**EXCERPTED PASSAGE**
⟨

Aleo meets me on a recent Friday morning at Golden Gate Fields, where we are joined by one Lanford Adami, creator of a Lost in the Fog fan site. Adami, who will later pry apart his shirt, Superman-like, to reveal a Lost in the Fog T-shirt he had made, is here to take photos of the horse, and for the next hour Aleo introduces him as "Lansford" who has a "Web site or something." Aleo sort of squints and wrinkles his nose when he pronounces "Web site," as if it were some terribly exotic French word.

It is a dreary, wind-whipped morning along the bay. Aleo is wearing a flannel shirt, bluejeans, and a Stetson the color of cream gravy. He has a new titanium knee, the result of a recent operation -- people around the track keep asking how his knee is holding up -- and with his hat and his limp he looks, as his trainer, Gilchrist, loves to note, a good deal like Walter Brennan.

A typical exchange: "I'm buying you a new hat," Gilchrist says.

"I have a new hat," Aleo replies.

"Well, you look like Walter Brennan in that."

"I don't wanna change our luck."

At that, Gilchrist concedes. "OK. Keep it."

(At a press conference two days before the Bay Meadows race, someone asks Aleo if he and Gilchrist ever argue. "Do a husband and wife argue?" Aleo replies.)

In the world of horse racing, Aleo, who was raised in Noe Valley and now works there, is what passes for blue collar. It says something about the sport that a man whose real estate office is plastered in Ronald Reagan paraphernalia is talked about like something out of Horatio Alger. His office is familiar to any San Franciscan who has ever strolled down 24th Street. Just look for the window with the Uncle Sam statue, the American flags, and the sign that reads: "This is an island of traditional values in a sea of loony liberals."

He is certainly not a typical owner. Bashful in front of a camera, often gruff in his responses, Aleo doesn't have the studied ease of some of his fellow horsemen, many of whom have spent a lifetime in the public eye in some capacity. This actually makes him a great interview. In August, as Lost in the Fog approached the gate for the King's Bishop Stakes at Saratoga in New York, an ESPN reporter edged over to Aleo and asked one of the worst questions ever enunciated into a microphone. "You played minor-league baseball," he said. "You battled in World War II, the Battle of the Bulge. How does this compare to those lifetime moments?"

⟩

**WORK ITEM A**
Answer these from the horse-racing excerpt:
(i) What did Lanford Adami create?
(ii) What color is Aleo's Stetson said to be?
(iii) On which street is Aleo's office?
**WORK ITEM B**
Transcribe the horse-racing excerpt from "It is a dreary, wind-whipped" to "like Walter Brennan.".
The records that come next are separate material and unrelated to the horse-racing excerpt.

**DATA LISTING**
⟨

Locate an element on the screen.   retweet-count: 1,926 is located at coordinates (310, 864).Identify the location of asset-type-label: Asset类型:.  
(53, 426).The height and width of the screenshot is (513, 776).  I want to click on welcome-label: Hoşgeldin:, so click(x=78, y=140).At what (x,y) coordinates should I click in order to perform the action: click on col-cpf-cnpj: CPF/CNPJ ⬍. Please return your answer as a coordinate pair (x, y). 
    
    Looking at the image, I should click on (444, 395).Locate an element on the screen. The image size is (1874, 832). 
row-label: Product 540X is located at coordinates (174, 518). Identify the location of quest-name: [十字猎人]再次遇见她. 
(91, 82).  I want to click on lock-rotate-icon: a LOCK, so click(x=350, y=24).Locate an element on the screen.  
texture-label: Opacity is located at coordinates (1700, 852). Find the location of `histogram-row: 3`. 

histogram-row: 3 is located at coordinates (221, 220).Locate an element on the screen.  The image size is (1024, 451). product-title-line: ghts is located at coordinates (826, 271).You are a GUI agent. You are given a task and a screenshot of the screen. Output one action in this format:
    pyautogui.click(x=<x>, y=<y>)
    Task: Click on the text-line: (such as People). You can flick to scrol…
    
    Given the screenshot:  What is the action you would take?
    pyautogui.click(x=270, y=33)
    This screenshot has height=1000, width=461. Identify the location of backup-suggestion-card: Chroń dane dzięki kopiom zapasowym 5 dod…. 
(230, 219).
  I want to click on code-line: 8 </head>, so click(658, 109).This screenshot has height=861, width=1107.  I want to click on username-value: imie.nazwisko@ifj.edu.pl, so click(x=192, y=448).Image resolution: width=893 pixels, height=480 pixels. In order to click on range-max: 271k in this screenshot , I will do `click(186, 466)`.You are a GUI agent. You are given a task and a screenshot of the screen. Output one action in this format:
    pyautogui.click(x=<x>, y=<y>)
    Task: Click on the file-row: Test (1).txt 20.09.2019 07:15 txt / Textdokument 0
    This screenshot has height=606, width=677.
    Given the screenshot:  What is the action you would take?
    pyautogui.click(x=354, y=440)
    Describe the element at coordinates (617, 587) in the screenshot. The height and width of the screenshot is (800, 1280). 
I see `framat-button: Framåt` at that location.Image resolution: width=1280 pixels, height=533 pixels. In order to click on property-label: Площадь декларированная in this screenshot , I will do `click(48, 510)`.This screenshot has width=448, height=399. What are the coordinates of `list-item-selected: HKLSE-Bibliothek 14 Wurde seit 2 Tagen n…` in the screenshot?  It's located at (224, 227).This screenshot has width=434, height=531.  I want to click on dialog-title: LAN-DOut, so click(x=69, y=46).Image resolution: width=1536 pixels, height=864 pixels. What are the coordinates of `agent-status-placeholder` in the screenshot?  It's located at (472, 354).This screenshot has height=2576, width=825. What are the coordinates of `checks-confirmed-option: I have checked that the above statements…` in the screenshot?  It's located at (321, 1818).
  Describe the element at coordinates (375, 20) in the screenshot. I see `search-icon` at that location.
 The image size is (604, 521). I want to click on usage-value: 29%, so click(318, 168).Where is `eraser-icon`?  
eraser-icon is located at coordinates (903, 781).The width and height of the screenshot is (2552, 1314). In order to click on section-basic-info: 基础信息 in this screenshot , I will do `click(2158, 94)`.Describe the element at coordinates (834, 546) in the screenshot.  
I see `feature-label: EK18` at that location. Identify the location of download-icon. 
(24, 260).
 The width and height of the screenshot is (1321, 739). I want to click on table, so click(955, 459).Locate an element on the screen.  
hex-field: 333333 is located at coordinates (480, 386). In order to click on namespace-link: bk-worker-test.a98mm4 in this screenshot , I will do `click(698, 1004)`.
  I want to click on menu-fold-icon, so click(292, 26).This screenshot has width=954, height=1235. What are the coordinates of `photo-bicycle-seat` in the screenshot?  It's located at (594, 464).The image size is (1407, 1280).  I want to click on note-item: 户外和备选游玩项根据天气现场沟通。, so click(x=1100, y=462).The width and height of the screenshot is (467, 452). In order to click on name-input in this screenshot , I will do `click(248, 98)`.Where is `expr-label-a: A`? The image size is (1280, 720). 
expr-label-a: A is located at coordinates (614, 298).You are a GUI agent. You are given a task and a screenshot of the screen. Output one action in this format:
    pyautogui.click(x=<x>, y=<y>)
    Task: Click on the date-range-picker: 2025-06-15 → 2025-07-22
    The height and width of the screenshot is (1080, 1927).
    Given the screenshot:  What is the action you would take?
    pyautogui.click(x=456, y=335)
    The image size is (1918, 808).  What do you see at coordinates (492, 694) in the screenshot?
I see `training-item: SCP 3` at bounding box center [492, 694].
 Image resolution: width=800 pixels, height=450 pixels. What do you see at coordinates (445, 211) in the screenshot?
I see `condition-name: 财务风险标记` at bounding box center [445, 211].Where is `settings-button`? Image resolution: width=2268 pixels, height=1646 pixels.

⟩

**TASK RESULT A**
(i) A Lost in the Fog fan site.
(ii) The color of cream gravy.
(iii) 24th Street.

**TASK RESULT B**
It is a dreary, wind-whipped morning along the bay. Aleo is wearing a flannel shirt, bluejeans, and a Stetson the color of cream gravy. He has a new titanium knee, the result of a recent operation -- people around the track keep asking how his knee is holding up -- and with his hat and his limp he looks, as his trainer, Gilchrist, loves to note, a good deal like Walter Brennan.